Records to use START

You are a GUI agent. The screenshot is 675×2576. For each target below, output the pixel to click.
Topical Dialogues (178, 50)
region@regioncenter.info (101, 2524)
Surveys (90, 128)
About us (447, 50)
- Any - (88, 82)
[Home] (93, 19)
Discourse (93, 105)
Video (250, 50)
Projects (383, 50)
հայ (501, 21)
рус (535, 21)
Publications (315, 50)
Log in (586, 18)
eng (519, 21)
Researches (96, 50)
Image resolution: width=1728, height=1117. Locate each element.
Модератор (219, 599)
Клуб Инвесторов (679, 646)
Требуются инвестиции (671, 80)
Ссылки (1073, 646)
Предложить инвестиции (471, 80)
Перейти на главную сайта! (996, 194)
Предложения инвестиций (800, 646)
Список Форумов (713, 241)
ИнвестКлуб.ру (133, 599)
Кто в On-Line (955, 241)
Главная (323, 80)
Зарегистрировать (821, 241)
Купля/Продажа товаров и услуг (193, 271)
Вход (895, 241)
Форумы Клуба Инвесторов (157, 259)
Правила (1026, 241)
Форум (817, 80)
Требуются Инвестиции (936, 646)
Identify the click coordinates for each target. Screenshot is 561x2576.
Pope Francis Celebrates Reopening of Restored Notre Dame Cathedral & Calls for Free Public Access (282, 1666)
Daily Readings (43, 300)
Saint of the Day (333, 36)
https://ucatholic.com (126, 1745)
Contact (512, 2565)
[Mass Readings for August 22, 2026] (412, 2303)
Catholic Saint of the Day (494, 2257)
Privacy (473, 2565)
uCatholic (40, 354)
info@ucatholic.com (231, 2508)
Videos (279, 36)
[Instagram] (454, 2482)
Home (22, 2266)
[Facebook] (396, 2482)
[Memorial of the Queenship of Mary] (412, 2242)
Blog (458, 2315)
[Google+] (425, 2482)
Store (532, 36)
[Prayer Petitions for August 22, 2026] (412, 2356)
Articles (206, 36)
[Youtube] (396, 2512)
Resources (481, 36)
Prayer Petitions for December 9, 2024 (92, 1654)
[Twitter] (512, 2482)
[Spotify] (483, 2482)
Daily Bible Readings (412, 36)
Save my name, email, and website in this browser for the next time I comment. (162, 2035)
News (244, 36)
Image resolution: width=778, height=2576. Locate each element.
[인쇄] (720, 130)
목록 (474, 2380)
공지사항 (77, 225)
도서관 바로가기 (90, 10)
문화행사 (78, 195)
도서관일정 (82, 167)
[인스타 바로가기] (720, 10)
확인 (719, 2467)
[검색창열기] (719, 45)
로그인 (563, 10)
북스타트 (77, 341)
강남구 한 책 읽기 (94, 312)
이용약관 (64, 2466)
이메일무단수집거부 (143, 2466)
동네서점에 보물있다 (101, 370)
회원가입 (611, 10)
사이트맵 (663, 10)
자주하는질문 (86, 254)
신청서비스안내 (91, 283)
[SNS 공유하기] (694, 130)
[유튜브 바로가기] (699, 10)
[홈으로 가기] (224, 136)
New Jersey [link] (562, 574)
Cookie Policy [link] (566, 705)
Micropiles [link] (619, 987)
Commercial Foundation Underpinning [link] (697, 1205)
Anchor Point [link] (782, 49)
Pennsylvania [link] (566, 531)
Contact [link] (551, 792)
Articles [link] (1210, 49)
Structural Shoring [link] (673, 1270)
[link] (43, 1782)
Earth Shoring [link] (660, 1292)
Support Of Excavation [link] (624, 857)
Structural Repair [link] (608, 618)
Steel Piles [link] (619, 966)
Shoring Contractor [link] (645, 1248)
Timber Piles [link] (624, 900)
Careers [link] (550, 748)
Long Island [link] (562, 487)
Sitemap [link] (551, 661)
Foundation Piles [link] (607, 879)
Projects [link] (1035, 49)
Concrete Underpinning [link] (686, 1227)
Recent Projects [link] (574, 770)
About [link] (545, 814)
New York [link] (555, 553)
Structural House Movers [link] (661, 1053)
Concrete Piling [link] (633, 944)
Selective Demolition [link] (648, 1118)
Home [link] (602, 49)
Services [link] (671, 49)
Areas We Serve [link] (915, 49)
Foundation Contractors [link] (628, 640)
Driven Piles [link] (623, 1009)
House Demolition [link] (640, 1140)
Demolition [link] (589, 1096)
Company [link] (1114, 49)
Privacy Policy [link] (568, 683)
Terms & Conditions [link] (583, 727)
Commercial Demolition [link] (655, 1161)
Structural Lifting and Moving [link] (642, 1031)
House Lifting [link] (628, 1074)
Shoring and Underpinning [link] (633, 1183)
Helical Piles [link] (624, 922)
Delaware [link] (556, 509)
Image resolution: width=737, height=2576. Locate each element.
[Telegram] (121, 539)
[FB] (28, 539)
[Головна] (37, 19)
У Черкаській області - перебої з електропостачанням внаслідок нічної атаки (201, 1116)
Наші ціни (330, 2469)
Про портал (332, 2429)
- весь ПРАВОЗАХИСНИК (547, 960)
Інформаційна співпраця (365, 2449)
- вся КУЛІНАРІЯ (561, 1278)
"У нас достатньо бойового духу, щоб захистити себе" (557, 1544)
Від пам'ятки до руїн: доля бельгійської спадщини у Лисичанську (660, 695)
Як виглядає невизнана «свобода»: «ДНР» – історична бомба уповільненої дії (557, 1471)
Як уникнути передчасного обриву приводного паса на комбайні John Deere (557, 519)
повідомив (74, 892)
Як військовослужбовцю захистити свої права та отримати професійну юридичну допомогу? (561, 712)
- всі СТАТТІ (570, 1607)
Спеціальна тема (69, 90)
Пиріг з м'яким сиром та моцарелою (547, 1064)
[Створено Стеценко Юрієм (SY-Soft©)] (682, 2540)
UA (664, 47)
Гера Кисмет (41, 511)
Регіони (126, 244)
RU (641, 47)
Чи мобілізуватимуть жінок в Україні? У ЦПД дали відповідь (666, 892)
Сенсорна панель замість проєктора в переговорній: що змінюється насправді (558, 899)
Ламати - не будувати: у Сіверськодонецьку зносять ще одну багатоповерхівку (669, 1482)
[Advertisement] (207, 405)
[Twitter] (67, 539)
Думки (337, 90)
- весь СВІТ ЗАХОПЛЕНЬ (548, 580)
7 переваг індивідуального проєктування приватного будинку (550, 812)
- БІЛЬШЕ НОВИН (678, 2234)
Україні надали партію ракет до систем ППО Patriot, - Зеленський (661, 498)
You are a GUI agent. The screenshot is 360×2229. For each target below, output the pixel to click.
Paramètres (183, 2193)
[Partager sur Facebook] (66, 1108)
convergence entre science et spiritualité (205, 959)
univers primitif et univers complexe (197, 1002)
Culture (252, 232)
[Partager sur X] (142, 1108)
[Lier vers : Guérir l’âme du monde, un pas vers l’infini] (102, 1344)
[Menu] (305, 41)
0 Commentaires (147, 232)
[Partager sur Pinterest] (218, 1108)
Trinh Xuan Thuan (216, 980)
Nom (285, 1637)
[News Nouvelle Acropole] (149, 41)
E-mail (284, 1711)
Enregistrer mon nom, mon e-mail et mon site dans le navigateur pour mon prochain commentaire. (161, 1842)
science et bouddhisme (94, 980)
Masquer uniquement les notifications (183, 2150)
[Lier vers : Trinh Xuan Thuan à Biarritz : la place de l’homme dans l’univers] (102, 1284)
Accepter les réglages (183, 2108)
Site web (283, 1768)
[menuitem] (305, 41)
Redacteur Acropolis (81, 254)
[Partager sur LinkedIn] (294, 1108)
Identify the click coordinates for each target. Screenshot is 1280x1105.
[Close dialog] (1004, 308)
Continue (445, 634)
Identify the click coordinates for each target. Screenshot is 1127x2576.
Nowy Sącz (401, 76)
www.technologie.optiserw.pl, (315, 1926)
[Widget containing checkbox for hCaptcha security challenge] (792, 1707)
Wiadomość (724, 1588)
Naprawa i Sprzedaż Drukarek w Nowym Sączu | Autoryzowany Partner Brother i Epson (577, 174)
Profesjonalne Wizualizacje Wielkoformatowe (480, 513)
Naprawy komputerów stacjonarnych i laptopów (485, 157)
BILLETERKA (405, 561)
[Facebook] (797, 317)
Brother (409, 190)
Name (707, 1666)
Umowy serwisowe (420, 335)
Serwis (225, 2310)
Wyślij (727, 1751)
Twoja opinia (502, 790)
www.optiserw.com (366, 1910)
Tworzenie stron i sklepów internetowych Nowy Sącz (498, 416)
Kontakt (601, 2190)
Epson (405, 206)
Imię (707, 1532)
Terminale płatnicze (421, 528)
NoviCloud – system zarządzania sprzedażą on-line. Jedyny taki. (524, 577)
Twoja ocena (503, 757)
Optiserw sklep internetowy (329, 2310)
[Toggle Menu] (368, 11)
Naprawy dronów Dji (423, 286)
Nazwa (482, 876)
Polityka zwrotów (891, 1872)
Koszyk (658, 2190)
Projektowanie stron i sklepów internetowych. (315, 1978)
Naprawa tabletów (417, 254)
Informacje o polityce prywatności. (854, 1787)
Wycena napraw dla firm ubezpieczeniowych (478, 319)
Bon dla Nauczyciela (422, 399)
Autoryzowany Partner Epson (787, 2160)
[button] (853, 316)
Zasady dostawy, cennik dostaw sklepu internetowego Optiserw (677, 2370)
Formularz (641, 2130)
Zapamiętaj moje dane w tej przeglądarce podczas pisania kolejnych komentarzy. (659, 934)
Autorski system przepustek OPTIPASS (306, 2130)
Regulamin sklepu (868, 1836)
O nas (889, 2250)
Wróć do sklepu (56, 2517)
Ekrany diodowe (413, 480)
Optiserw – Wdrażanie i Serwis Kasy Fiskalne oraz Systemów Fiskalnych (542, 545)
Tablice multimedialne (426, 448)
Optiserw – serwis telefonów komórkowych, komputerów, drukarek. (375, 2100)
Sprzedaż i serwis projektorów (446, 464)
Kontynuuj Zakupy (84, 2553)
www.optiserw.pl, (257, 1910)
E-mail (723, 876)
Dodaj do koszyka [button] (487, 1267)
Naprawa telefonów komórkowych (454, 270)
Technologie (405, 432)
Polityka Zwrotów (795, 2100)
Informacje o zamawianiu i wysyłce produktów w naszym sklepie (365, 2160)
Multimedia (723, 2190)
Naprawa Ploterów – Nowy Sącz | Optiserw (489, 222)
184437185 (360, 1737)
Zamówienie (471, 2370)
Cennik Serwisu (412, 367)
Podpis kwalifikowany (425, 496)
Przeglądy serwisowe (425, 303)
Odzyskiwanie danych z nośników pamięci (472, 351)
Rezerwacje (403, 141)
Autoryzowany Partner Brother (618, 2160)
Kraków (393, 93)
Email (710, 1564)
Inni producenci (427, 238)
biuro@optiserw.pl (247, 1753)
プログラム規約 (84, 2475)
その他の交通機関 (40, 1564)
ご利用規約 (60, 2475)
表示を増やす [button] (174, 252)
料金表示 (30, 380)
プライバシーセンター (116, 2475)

Records to use END

What to work on: The lines above from the one with "Concrete Underpinning [link] (686, 1227)" through the one with "Наші ціни (330, 2469)" are to be duplicated exactly, ends included, with nothing added.

Solution to the exercise:
Concrete Underpinning [link] (686, 1227)
Recent Projects [link] (574, 770)
About [link] (545, 814)
New York [link] (555, 553)
Structural House Movers [link] (661, 1053)
Concrete Piling [link] (633, 944)
Selective Demolition [link] (648, 1118)
Home [link] (602, 49)
Services [link] (671, 49)
Areas We Serve [link] (915, 49)
Foundation Contractors [link] (628, 640)
Driven Piles [link] (623, 1009)
House Demolition [link] (640, 1140)
Demolition [link] (589, 1096)
Company [link] (1114, 49)
Privacy Policy [link] (568, 683)
Terms & Conditions [link] (583, 727)
Commercial Demolition [link] (655, 1161)
Structural Lifting and Moving [link] (642, 1031)
House Lifting [link] (628, 1074)
Shoring and Underpinning [link] (633, 1183)
Helical Piles [link] (624, 922)
Delaware [link] (556, 509)
Image resolution: width=737, height=2576. Locate each element.
[Telegram] (121, 539)
[FB] (28, 539)
[Головна] (37, 19)
У Черкаській області - перебої з електропостачанням внаслідок нічної атаки (201, 1116)
Наші ціни (330, 2469)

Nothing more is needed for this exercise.